In recognition of the massive, global threat presented by plastics, the United Nation’s Intergovernmental Negotiating Committee has begun a two-year process to develop a legally binding treaty that may end plastic pollution in our oceans and other critical waterways. This work is one of the most comprehensive and overarching attempts to address the 6.3 billion tons of planetary plastic waste, including the 8-12 million tons of plastic leaking into the marine environment each year, the report noted. If the INC process succeeds, it potentially will play a critical role in abating plastic pollution, which is expected to more than triple by 2050.
The Center for Environmental Health is one of more than 550 organizations that signed a Presidential Plastics Action Plan that provides eight executive actions President Biden could take to start solving the plastic pollutions crisis. The list of actions includes:
- Use the purchasing power of the federal government to eliminate single-use plastic items and replace them with reusable products;
- Suspend and deny permits for new or expanded plastic production facilities, associated infrastructure projects, and exports;
- And stop subsidizing plastic producers.
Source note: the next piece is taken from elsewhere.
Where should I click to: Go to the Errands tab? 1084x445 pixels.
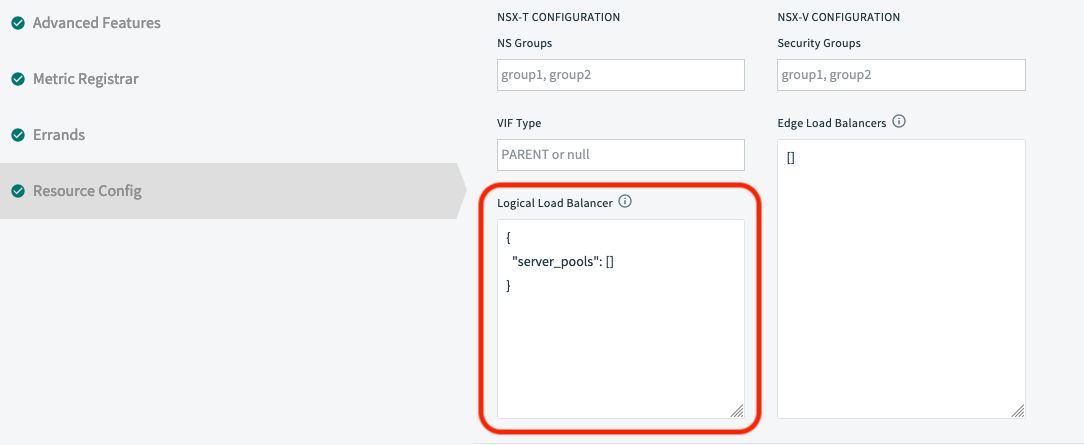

In addition to those steps, CEH calls on the federal and state governments to take swift and immediate action to curtail the use and manufacturing of more plastic. More actions suggested in the report include:
- Prohibiting the use of plastic water pipes in general and especially in areas prone to wildfires given the known and unknown risks of plastic water pipes.
- Investigating the link between melted plastic pipes and benzene poisoning through the US Environmental Protection Agency.
- Prohibiting single-use plastics in public buildings.
- And requiring state-level environmental protection agencies to look at listing plastic as a toxic substance to their registries.
The report also looks the plastics industry’s efforts to rebrand itself as an environmental champion have proven wanting at best and a demonstrable failure in the worst cases. PBS’ “Frontline” teamed up with National Public Radio to produce a scathing look at the plastics industry’s decades-long deception over recycling. Industry insiders and former plastics executives talked about the recycling initiatives that companies promoted.
However, those efforts were just a shady effort to make people feel better about using products in which no more than 10 percent ever get recycled, the report noted. The industry’s dirty secret, which it started in an attempt to make people feel better about buying more plastic, is out. “There was never an enthusiastic belief that recycling was ultimately going to work in a significant way,” Lew Freeman, former vice president of Government Affairs for the Society of the Plastics Industry, told “Frontline.”
The broadcast noted similarities between plastics’ campaign and that of the tobacco industry, which spent hundreds of millions of dollars on studies and reports to hide the deadly effects of their products.
Policymakers must consider these recent incidents, as captured in the new paper, as a reason to take immediate action to address the increased exposure to toxic materials in our daily lives.